Text shown:
Plant biology has several long-term studies, too. At a
fertilizer magnate’s country estate in England, scientists have been studying how
different fertilizers affect the particular crops grown in the same fields year
after year since 1843. In Illinois, agricultural scientists have been carrying
out a corn-breeding study since 1896. And at Michigan State University, a
botanist in 1879 buried 20 glass bottles of 50 seeds to be dug up at regular
intervals and tested for viability. The location of the bottles is kept secret
to prevent tampering. The last bottle will be dug up in 2020.
Michigan State University also houses an E. coli experiment
that could run for centuries. Since February 1988, the lab of the
microbiologist Richard Lenski has been watching how E. coli acquire mutations
and evolve over the generations. They’re currently on generation 70,500.
Because E. coli replicates so quickly, it’s like watching evolution on
hyper-speed.
Despite the time-warping nature of this experiment, Lenski
didn’t start out thinking about the far-off future. He thought the experiment
would run a few years, and at one point, when he felt he had gleaned as much as
he could, he considered shuttering it. “But whenever I mentioned to people I
might end the experiment,” he recalls, “they said, ‘You can’t.’ That made me
realize people were appreciating it for its longevity and for the potential of
surprises.” And in 2003, his lab made one of its most surprising findings yet.
The E. coli suddenly evolved the ability to eat a molecule called citrate. By
looking at previous generations that his lab had frozen and archived, Lenski’s
graduate student was able to reconstruct the series of mutations that gradually
led to what had looked like a quick switch.
Every day someone in Lenski’s lab transfers the E. coli into
a new flask, using the same type of glassware and the same growth media they’ve
been using for 30 years. Like the bacteria, the techniques for studying them
have evolved—scientists can now sequence E. coli’s entire genome, for instance—and
they will keep changing. Lenski has identified a scientist he will bequeath the
experiment to when he retires.
“Of course, for an experiment to go on like this, I’m
assuming that science still looks somewhat like today, in the sense that
universities will exist, there will be professors with labs, and so on,” says
Lenski. “Yet if one looks not so far into the past, that isn’t how science was
done.” Just a few hundred years ago, money for scientific research came largely
from wealthy patrons, not government agencies.
A centuries-long experiment needs a long-term financial
plan, too, and Lenski has been looking for a wealthy patron of his own. His
experiment has enjoyed government funding, but he knows it’s unreliable,
especially if public support for science erodes. Ideally, he’d like to create
an endowment, and he’s done the math: A $2.5 million endowment would provide
returns of about $100,000 a year, which should cover the costs of materials and
the salary of a technician to work on the experiment every day. “So any
shout-out for a big donor would be much appreciated,” he wrote at the end of an
email to me.

Problem statement: Using the text on long-term experiments, mark each statement yes if it agrees with the text or no if it does not, and quote the words that decide it. (a) The seed bottles at Michigan State University were buried in 1879. (b) Lenski expected from the start that the E. coli experiment would last for centuries. (c) A $2.5 million endowment would yield returns of about $100,000 a year.

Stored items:
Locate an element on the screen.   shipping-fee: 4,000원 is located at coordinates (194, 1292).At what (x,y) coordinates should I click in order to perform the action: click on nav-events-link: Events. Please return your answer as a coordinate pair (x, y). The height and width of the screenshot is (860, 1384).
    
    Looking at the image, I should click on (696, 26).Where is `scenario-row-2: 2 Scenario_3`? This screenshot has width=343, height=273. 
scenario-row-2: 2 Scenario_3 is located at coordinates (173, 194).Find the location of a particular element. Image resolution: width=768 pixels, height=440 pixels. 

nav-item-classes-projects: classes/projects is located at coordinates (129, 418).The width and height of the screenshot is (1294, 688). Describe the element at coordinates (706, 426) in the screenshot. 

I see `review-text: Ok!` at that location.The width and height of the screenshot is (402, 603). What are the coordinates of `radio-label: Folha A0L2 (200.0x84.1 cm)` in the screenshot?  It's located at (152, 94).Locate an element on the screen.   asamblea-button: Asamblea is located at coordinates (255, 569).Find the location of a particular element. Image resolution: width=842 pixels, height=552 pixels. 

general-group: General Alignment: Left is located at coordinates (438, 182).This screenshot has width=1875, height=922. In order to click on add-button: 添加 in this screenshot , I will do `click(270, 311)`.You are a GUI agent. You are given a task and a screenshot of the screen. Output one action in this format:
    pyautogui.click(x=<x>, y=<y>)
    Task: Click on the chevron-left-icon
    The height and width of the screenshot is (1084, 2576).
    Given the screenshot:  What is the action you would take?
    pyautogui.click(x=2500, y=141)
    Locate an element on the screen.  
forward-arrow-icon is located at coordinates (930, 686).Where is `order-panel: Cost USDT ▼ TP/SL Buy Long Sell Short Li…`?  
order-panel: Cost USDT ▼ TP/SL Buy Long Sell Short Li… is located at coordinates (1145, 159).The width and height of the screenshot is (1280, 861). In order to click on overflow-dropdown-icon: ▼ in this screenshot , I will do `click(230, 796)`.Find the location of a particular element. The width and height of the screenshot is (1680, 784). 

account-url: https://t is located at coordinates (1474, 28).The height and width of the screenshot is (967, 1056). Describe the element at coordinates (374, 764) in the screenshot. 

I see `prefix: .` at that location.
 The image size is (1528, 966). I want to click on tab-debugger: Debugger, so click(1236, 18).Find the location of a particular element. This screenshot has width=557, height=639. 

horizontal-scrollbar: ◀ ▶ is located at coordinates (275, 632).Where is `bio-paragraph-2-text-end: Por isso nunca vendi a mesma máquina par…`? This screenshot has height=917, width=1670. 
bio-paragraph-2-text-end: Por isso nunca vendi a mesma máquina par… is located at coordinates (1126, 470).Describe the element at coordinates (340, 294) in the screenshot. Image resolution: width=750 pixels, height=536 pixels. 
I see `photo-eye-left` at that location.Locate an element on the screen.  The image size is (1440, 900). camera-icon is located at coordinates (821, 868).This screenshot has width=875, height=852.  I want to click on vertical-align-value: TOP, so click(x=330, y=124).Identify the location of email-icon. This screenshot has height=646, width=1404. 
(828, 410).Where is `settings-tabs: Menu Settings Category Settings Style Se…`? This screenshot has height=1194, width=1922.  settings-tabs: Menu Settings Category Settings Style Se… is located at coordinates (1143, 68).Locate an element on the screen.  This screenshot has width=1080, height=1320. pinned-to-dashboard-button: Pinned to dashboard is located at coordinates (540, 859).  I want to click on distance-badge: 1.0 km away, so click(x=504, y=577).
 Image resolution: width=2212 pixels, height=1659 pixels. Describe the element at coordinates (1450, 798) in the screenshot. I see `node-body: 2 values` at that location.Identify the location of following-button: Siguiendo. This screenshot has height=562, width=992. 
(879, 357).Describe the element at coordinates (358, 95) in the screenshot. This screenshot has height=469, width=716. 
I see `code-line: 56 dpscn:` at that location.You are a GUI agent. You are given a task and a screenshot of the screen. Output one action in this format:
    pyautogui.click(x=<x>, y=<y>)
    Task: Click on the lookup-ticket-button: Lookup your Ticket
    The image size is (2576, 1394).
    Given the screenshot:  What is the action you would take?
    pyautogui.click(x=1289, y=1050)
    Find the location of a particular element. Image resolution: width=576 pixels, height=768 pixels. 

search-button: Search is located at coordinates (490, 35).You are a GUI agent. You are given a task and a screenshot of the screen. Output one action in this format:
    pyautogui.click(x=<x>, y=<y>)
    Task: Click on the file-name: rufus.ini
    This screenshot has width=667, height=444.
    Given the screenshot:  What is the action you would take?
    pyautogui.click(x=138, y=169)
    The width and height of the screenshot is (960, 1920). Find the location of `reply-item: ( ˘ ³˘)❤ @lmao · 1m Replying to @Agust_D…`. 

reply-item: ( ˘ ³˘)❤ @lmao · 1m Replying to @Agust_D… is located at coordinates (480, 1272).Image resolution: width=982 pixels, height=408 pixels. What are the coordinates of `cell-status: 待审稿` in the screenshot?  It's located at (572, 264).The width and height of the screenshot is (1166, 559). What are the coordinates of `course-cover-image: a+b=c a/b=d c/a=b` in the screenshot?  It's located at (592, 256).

Solution to this task:
(a) Yes: "a botanist in 1879 buried 20 glass bottles of 50 seeds"
(b) No: "He thought the experiment would run a few years"
(c) Yes: "A $2.5 million endowment would provide returns of about $100,000 a year"